Il dato per noi allarmante è che tutti i modelli, sia che si ipotizzi uno scenario Business as usual (il peggiore, con una crescita delle emissioni secondo i ritmi attuali e senza rallentamenti, che porterebbe nel 2100 a una concentrazione atmosferica di CO2 triplicata o quadruplicata rispetto ai livelli preindustriali), uno scenario di Forte mitigazione (con la messa in atto di alcune iniziative per controllare le emissioni, tali da portare entro il 2070 le emissioni di CO2 al di sotto dei livelli attuali – 400 ppm – e la concentrazione atmosferica a stabilizzarsi, entro la fine del secolo, a circa il doppio dei livelli preindustriali) o uno scenario di Mitigazione aggressiva (con emissioni dimezzate entro il 2050 grazie a strategie di mitigazione assai decise, per cui le emissioni di gas serra iniziano a diminuire già dopo circa un decennio e si avvicinano allo zero più o meno in 60 anni a partire da oggi: uno scenario che renderebbe improbabile un aumento della temperatura media globale superiore ai 2°C rispetto ai livelli preindustriali), rivelano che i valori di eventuale aumento medio di temperatura in Italia sono sensibilmente superiori rispetto ai valori di aumento medio prevedibili a livello mondiale.

Nel vagliare l’entità degli impatti del cambiamento climatico sul nostro territorio, il PNACC articola la sua analisi in base ai diversi ecosistemi (e alle relative dimensioni socio-economiche). Tra questi, il primo a essere attenzionato è quello montano.

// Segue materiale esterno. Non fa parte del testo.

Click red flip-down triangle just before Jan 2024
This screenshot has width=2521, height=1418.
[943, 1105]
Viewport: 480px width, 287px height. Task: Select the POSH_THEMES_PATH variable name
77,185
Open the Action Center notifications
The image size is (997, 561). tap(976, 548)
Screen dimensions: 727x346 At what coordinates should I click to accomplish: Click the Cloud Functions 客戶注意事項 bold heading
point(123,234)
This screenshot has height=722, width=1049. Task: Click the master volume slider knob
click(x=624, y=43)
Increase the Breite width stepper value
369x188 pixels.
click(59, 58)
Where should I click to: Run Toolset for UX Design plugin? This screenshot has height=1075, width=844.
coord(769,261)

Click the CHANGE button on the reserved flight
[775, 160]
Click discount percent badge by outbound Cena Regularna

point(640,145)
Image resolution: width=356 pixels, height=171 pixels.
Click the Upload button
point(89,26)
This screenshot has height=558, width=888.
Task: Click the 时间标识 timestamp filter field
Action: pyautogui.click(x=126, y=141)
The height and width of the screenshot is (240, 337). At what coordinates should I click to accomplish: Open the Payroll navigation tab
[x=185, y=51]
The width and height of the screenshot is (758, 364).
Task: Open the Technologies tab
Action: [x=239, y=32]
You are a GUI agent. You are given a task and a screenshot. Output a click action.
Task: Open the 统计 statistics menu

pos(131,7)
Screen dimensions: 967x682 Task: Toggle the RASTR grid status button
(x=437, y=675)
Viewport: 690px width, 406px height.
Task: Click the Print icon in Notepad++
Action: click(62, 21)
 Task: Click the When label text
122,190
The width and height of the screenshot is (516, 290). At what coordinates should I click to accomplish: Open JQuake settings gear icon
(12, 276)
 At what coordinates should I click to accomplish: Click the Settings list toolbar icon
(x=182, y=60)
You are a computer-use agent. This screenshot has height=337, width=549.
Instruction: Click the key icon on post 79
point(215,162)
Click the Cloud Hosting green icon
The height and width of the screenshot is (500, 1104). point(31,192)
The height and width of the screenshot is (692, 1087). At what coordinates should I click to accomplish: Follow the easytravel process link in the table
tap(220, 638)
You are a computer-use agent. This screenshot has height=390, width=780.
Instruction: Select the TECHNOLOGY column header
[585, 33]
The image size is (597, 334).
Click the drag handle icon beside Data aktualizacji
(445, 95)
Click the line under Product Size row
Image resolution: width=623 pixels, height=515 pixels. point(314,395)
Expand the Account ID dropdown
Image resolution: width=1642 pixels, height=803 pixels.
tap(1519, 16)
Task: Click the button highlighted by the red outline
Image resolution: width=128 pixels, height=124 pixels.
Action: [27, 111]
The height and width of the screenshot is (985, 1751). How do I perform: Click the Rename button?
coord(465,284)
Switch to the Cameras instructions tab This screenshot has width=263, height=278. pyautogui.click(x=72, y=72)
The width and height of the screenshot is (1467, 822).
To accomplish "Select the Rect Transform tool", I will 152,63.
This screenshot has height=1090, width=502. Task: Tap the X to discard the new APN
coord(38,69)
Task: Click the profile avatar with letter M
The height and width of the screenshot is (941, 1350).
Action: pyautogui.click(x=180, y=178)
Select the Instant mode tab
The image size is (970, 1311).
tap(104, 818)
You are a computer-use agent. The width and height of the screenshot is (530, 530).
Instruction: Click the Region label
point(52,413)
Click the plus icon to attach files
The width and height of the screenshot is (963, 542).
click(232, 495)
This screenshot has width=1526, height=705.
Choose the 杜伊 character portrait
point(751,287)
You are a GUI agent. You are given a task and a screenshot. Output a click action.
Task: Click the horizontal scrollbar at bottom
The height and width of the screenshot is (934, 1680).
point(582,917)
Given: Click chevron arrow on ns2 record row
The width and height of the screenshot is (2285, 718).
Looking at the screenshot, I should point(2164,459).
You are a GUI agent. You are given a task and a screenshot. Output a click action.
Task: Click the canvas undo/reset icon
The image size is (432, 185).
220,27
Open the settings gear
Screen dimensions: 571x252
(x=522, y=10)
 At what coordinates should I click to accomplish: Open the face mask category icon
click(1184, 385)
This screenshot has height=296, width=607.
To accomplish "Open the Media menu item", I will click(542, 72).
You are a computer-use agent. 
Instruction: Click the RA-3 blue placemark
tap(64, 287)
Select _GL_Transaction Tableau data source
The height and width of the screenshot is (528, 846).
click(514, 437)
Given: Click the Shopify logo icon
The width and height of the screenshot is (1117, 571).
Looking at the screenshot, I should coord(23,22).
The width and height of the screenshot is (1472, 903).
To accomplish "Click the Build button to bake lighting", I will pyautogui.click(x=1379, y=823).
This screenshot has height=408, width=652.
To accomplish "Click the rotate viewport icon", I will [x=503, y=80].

La criosfera, ossia l’insieme di neve, ghiacciai e permafrost, subisce in modo particolarmente duro gli effetti dai cambiamenti climatici: negli ultimi decenni la durata e lo spessore della neve si sono fortemente ridotti così come lo stock idrico nivale che si accumula ogni anno a fine inverno. I ghiacciai, in sostanza, hanno già perso dal 30% al 40% del loro volume complessivo. Tra i vari casi di studio, impressionante è quello del ghiacciaio del Careser, nel gruppo dell’Ortles-Cevedale (Trentino-Alto Adige): la serie storica dei monitoraggi è iniziata nel 1967 e trattandosi di un ghiacciaio di dimensioni maggiori rispetto agli altri la sua drastica riduzione risulta ancor più traumatica. In occasione dell’ultimo sopralluogo, a giugno 2022, è stato riscontrato uno stato di fusione della neve che ci si aspetterebbe a fine agosto, segno che la situazione è in rapido peggioramento. Quando si parla di ghiacciai, bisogna tener presente l’estrema articolazione dei fenomeni. Si assiste a volte a un consistente aumento della portata dei torrenti di montagna, un fenomeno chiamato peak water, che sembrerebbe in controtendenza, ma del tutto temporaneo e dovuto alla fusione glaciale, destinato così a esaurirsi quando il ghiacciaio si estingue o si ritira a quote talmente elevate da non poter più fondere: una condizione che è già stata raggiunta nella maggior parte dei bacini glaciali italiani. Nel frattempo la temperatura del permafrost sta aumentando in modo significativo in tutti i siti di misura alpini, così come aumenta lo spessore dello strato di terreno o roccia che annualmente viene scongelato. Tendenze che continueranno nei prossimi decenni. Le stime ci dicono che la durata della copertura nevosa nei fondo-valle e sui versanti meridionali fino a 2000 metri si ridurrà di 4 o 5 settimane, e di 2 o 3 settimane a 2500 metri. La crisi idrica che già stiamo vivendo ne verrà ulteriormente influenzata: il contributo della fusione di neve e ghiaccio al deflusso totale dei fiumi italiani può variare dal 5% nelle regioni meridionali al 50-60% del bacino padano, e la riduzione di neve e ghiaccio comprometterà questo fondamentale ruolo tampone andando a incrementare la precarietà delle nostre risorse idriche, specialmente nei mesi estivi.